About this task:
Pull out every line below that contains the word "will".

Stored records:
╔══

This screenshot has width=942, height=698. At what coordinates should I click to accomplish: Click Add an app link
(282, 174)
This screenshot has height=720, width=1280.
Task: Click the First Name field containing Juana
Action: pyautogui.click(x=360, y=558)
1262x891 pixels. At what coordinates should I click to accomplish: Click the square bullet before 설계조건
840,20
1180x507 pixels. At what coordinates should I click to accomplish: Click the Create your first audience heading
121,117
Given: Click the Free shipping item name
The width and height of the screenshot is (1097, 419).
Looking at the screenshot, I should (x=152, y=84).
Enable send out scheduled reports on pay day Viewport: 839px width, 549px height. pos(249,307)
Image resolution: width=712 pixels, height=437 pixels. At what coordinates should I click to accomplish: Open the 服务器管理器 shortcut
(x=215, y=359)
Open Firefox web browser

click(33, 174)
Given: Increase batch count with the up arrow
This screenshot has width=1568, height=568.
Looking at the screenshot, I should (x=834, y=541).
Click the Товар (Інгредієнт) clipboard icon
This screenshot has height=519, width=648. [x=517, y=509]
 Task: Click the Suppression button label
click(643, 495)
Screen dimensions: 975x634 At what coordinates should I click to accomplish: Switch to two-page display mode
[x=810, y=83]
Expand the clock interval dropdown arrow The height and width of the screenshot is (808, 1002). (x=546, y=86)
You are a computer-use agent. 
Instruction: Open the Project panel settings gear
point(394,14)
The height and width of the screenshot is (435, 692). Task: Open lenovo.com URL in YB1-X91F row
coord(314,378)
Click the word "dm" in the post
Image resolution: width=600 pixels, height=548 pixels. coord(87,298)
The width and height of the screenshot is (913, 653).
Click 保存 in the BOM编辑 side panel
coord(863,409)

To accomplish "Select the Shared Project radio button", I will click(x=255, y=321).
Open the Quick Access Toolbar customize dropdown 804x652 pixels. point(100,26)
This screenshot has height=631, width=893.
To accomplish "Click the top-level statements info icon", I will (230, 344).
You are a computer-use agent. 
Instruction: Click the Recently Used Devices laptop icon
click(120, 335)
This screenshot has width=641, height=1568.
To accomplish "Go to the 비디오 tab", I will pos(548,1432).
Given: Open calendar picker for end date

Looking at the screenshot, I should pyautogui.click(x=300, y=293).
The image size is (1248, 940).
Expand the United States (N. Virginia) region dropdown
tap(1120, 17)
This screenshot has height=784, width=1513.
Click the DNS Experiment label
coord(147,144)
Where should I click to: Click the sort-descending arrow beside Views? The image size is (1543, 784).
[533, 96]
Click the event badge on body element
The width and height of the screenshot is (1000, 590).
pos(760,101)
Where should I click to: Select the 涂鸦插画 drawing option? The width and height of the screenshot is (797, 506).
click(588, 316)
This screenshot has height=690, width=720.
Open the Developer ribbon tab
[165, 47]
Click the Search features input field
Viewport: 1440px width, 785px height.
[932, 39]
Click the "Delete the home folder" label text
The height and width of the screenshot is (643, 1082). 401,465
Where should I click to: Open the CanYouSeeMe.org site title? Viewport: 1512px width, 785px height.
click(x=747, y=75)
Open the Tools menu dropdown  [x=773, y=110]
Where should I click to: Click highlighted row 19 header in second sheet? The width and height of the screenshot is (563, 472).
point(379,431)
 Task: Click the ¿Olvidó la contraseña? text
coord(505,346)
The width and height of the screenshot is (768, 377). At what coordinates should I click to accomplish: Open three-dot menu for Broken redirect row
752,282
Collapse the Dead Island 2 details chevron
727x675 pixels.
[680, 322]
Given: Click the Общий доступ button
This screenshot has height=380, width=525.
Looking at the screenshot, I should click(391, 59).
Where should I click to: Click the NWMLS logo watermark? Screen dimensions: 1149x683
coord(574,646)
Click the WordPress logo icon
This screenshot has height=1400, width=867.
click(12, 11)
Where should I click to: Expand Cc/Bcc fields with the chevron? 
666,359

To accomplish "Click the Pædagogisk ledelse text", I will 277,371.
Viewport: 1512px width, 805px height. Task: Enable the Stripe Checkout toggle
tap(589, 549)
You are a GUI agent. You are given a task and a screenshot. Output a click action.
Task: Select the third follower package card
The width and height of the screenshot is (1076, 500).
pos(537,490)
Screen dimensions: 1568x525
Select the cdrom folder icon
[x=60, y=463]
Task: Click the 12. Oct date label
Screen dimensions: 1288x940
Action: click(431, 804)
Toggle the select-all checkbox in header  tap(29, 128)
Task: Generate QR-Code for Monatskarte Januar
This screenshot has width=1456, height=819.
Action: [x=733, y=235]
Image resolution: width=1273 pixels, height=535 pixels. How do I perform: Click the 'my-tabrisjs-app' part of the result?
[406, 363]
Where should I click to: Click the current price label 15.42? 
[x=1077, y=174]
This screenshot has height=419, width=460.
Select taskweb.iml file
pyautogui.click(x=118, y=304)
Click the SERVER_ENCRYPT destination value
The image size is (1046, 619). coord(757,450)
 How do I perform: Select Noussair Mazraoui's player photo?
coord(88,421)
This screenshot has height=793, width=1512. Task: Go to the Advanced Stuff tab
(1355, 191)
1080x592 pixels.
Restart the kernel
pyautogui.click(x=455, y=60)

╚══

Answer space:
To accomplish "Select the Shared Project radio button", I will click(x=255, y=321).
To accomplish "Click the top-level statements info icon", I will (230, 344).
To accomplish "Go to the 비디오 tab", I will pos(548,1432).
To accomplish "Click the Pædagogisk ledelse text", I will 277,371.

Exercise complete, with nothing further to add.